Written request: Please copy out the records below word for word, from the line that contains "The width and" through the end of the records, both ends included. Leave the pictures out of your copy.

Pointing records for screenshots and pages
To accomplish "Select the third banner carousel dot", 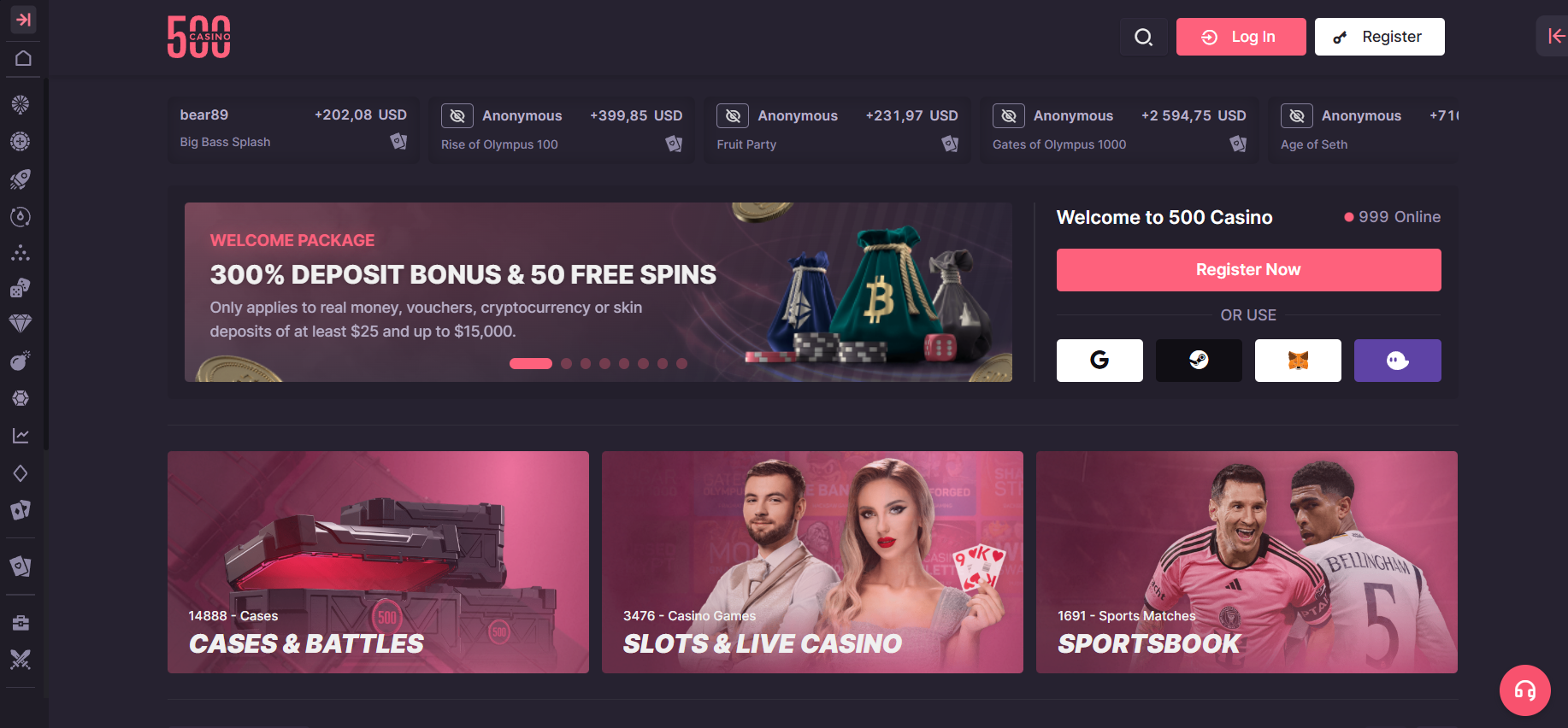I will pyautogui.click(x=586, y=363).
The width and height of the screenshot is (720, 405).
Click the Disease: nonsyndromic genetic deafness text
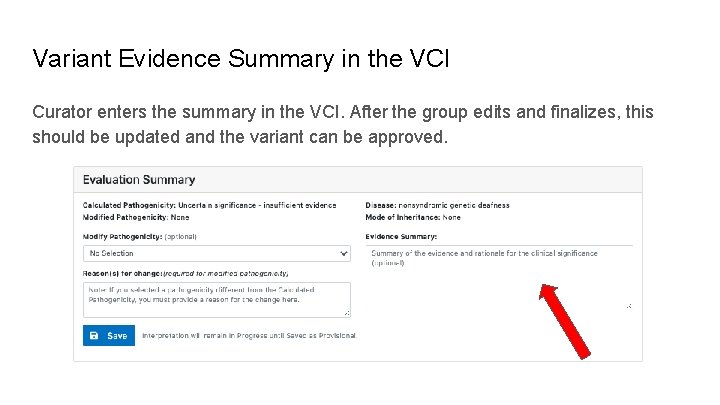[x=437, y=205]
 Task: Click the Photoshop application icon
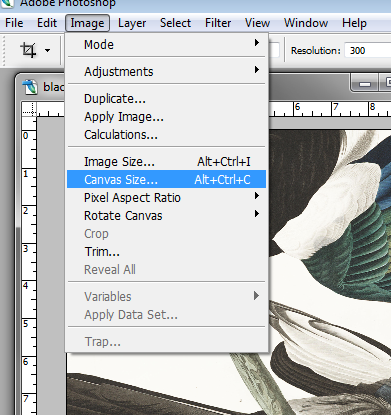(x=7, y=3)
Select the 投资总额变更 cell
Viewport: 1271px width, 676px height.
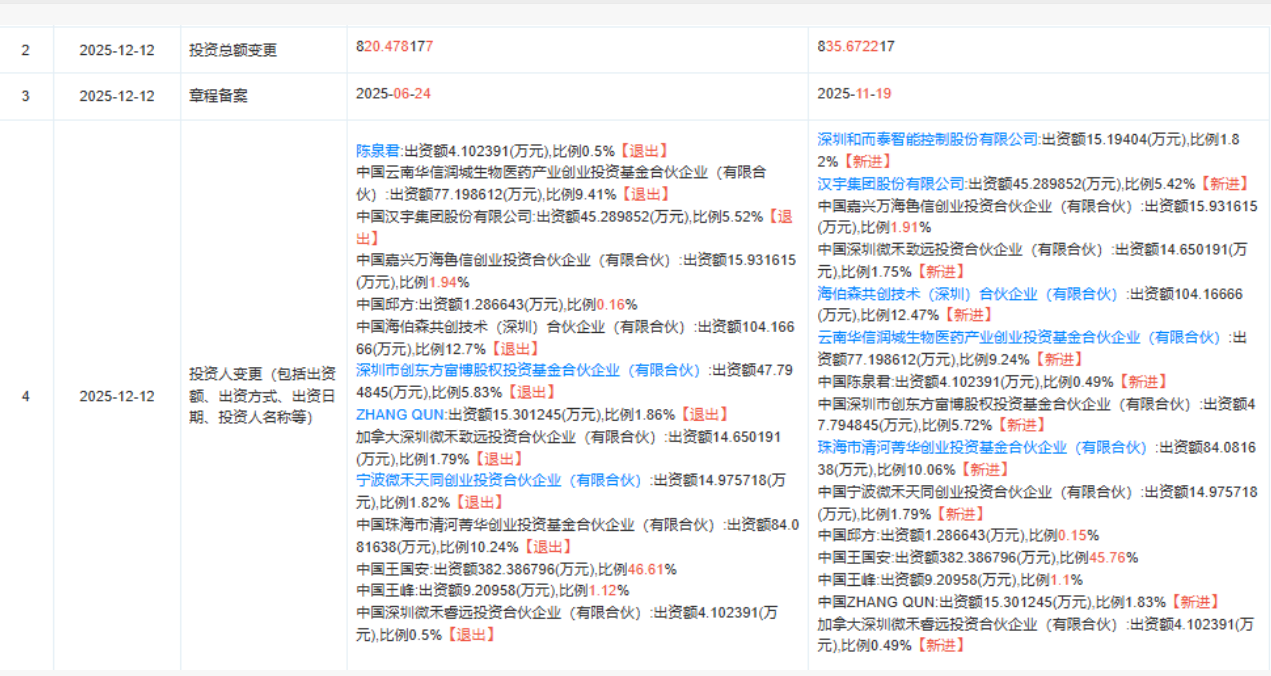(233, 50)
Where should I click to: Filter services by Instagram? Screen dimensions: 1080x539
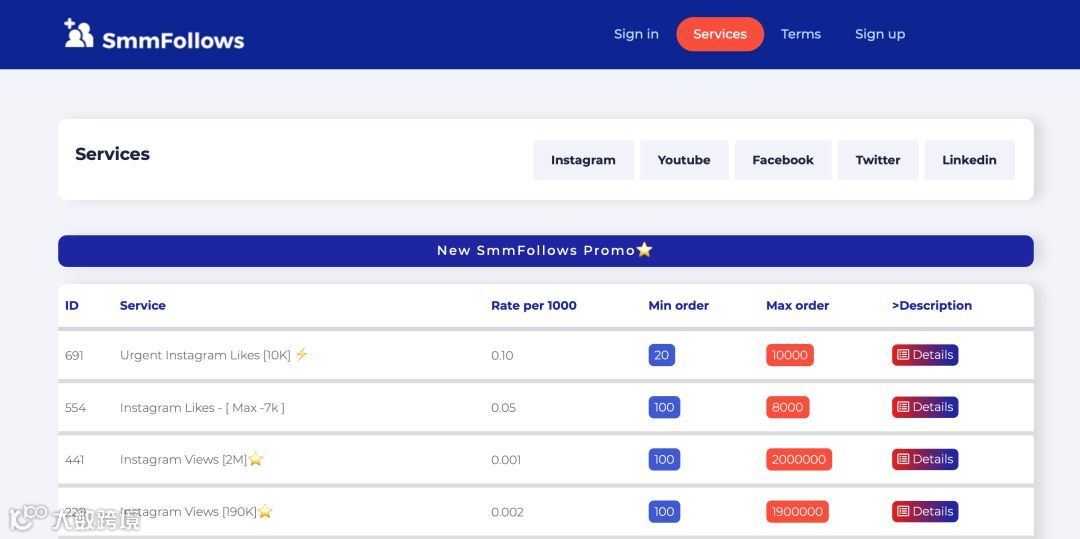coord(583,160)
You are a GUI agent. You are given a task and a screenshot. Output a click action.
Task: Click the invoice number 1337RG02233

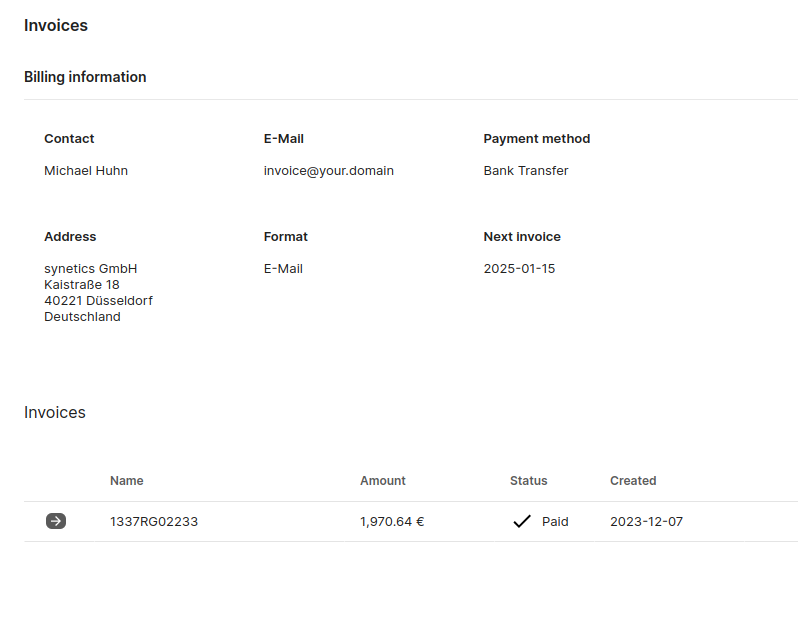(x=154, y=521)
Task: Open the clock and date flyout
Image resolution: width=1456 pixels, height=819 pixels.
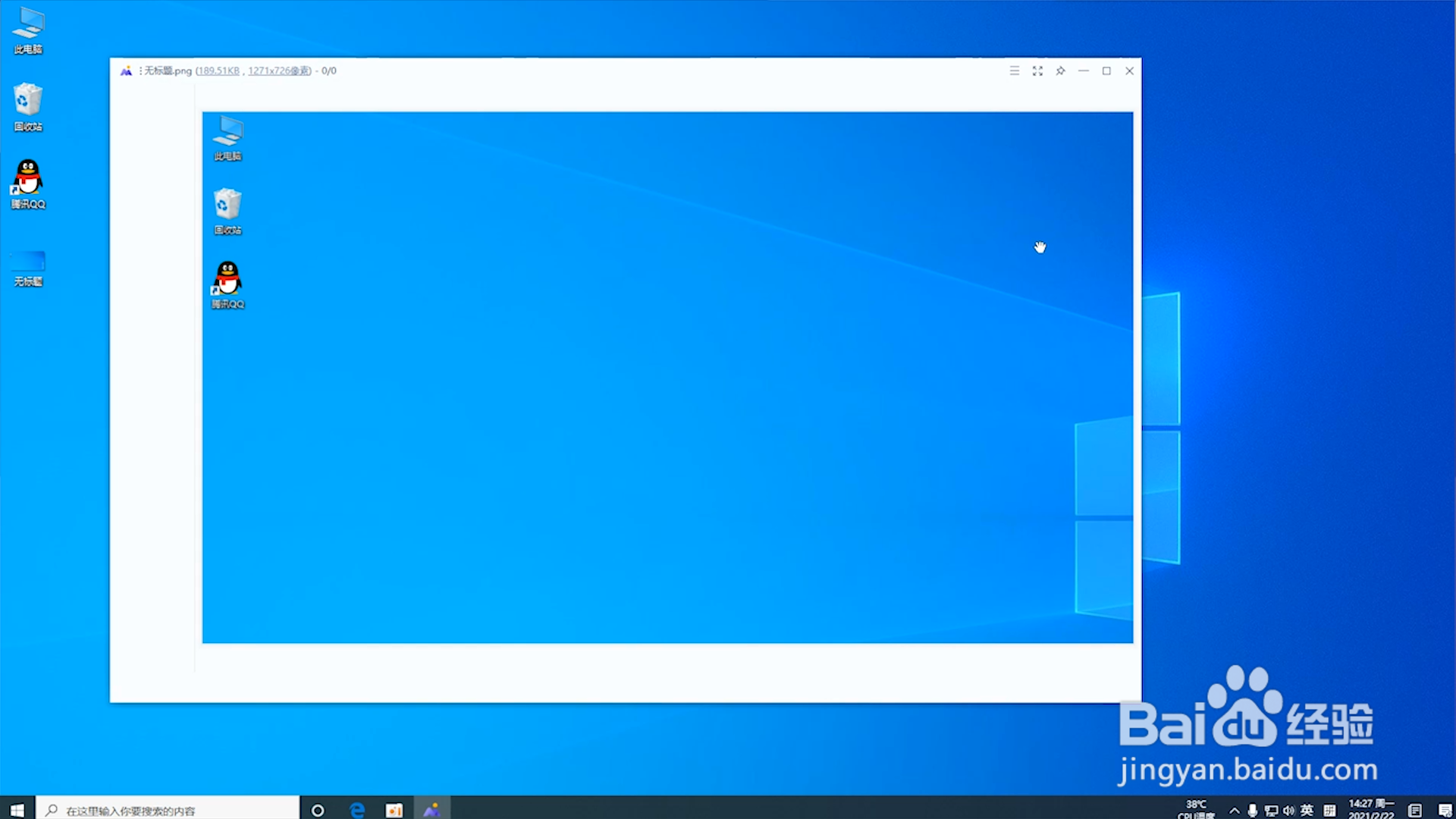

Solution:
The width and height of the screenshot is (720, 405).
Click the Disease: nonsyndromic genetic deafness text
[x=437, y=205]
 Task: Click the Photoshop application icon
(x=7, y=3)
Select the 投资总额变更 cell
Viewport: 1271px width, 676px height.
(233, 50)
Where should I click to: Filter services by Instagram? Screen dimensions: 1080x539
coord(583,160)
You are a GUI agent. You are given a task and a screenshot. Output a click action.
Task: Click the invoice number 1337RG02233

(x=154, y=521)
Task: Open the clock and date flyout
Image resolution: width=1456 pixels, height=819 pixels.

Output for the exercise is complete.